L’utopie ou la voie difficile
Les futurs utopiques, si l’on entend par « utopie » un monde idéal, sont beaucoup plus rares dans la fiction contemporaine. Il est sans doute plus facile d’imaginer un scénario, une histoire et son ou ses héros, dans un monde injuste qu’il faudrait réparer. Mettre en scène une société qui serait profondément meilleure que la nôtre est un défi beaucoup plus dur. C’est peut-être ce que le cinéaste James Cameron cherche à faire en décrivant les habitants de la planète Pandora dans Avatar. Malheureusement, son utopie reprend le mythe d’une société sauvage dont l’ordre naturel, préservé depuis toujours, serait nécessairement juste et bon. Nous en avons déjà fait la critique dans un article1. Cameron fait en réalité une apologie du passé, ce qui n’a rien à voir avec l’utopie.

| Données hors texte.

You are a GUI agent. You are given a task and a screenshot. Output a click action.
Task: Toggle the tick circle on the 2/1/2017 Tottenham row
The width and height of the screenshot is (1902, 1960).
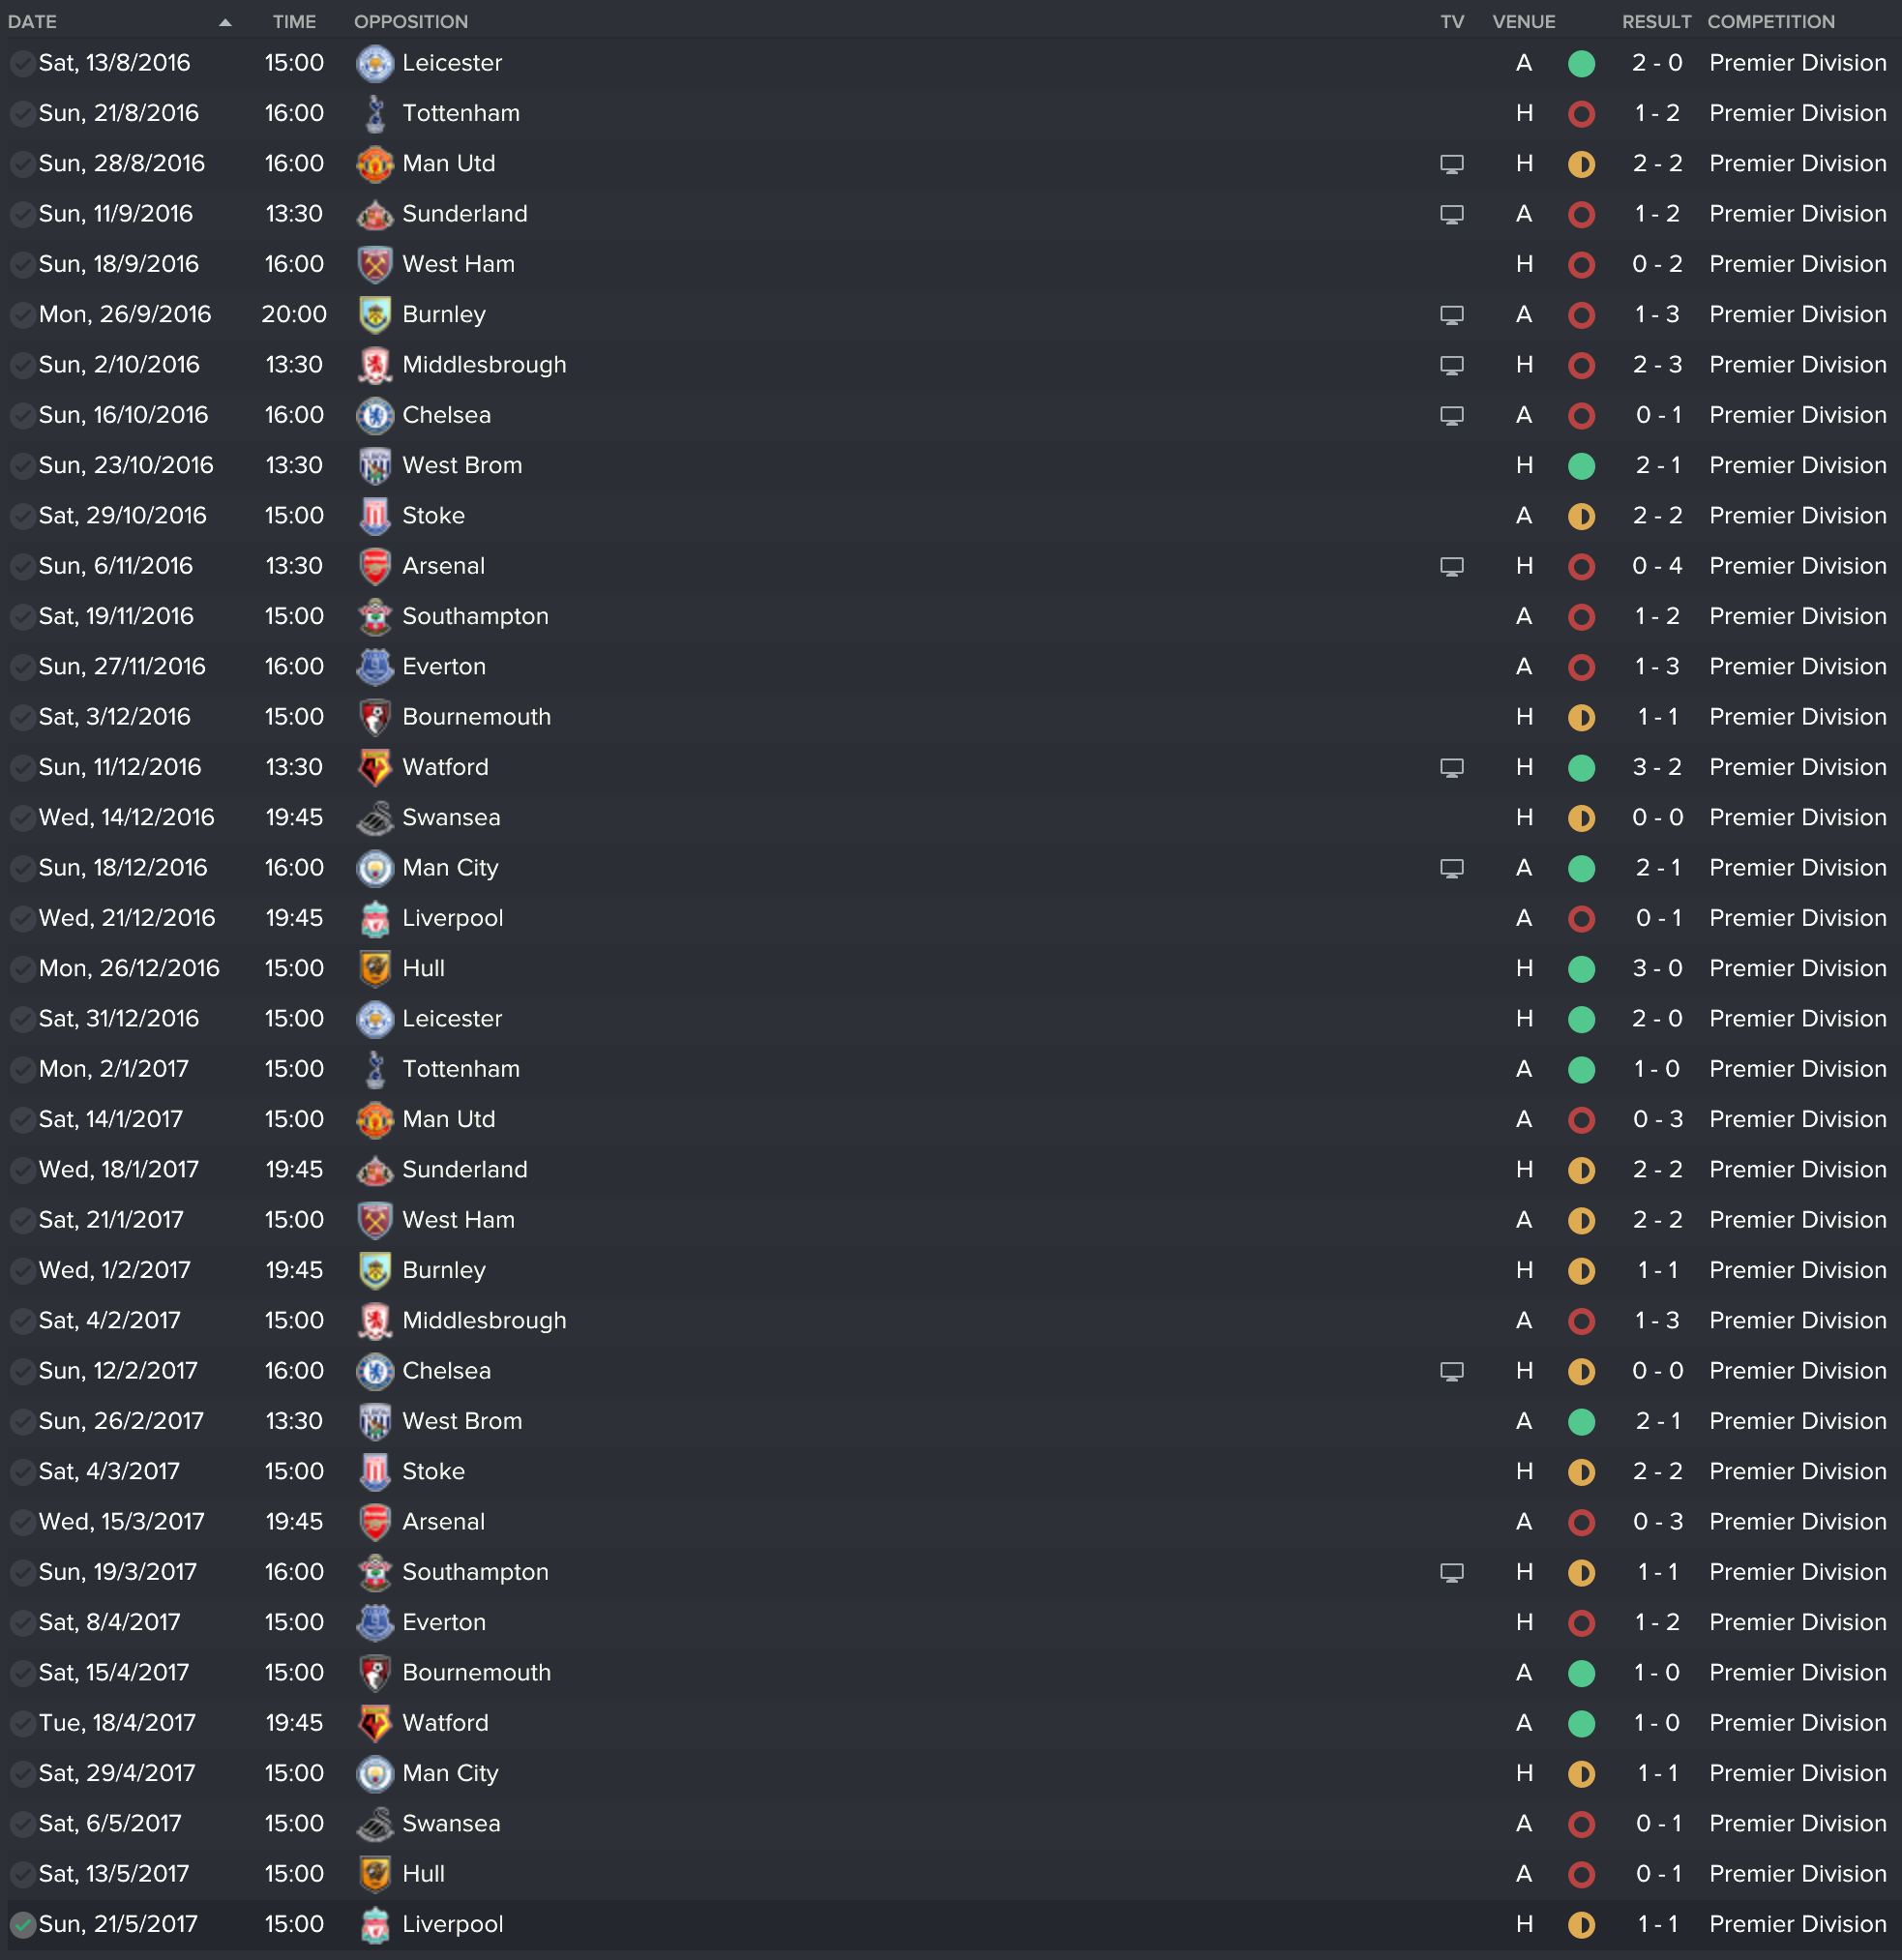pyautogui.click(x=22, y=1070)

La série Star Trek, évidemment, pourrait être l’exemple par excellence du futur utopique. Dans ce futur-là, l’humanité a réglé tous ses problèmes sur Terre : la maladie, l’injustice, le racisme, la pauvreté, l’intolérance et la guerre. L’argent n’existe plus. Le travail n’est plus nécessaire. Rien que ça. L’humanité a développé des liens pacifiques avec diverses communautés extraterrestres, avec qui elle a fondé la « Fédération des planètes Unies ». Gene Roddenburry avait une démarche politique, au sens où il a construit sa série contre son monde. C’est ce qui fait toute la différence. Au cœur des années 1960, il donne l’un des rôles principaux à l’actrice noire Nichelle Nichols, contre l’avis de la Paramount, qui avait aussi refusé que le commandant en second soit joué par une femme. Irréaliste. Roddenburry fait intervenir un personnage d’origine russe en pleine guerre froide et construit un équipage qu’on pourrait qualifier de multiethnique ou multiculturel. On pourrait tout-de-même faire certains reproches à Star Trek. Tous les soucis de l’humanité sont réglés sans que l’on sache vraiment comment. Pourquoi pas. Mais le sujet de la série n’est pas du tout le fonctionnement de ce nouveau monde dont on serait pourtant curieux de découvrir les rouages. La série se concentre sur les relations de cette société à l’extérieur. Elle explore, mais elle ne s’explore que très peu.
Le moins que l’on puisse dire est que l’époque contemporaine est très peu marquée par l’utopie. Notre plus grande facilité à imaginer le pire est sans doute la marque d’une société qui s’apparente à une machine à fabriquer du pessimisme. On n’ose plus rêver d’un monde meilleur, on ne croît plus que les choses changent. On stigmatise les programmes politiques audacieux. On s’abandonne dans un monde qui n’invente plus, prisonnier de ses propres structures économiques, sociales, politiques. En 2100, nous aurons l’iphone 90, les new-yorkais paieront cher les masques et tubas, les étoiles resteront bien loin au-dessus de nous.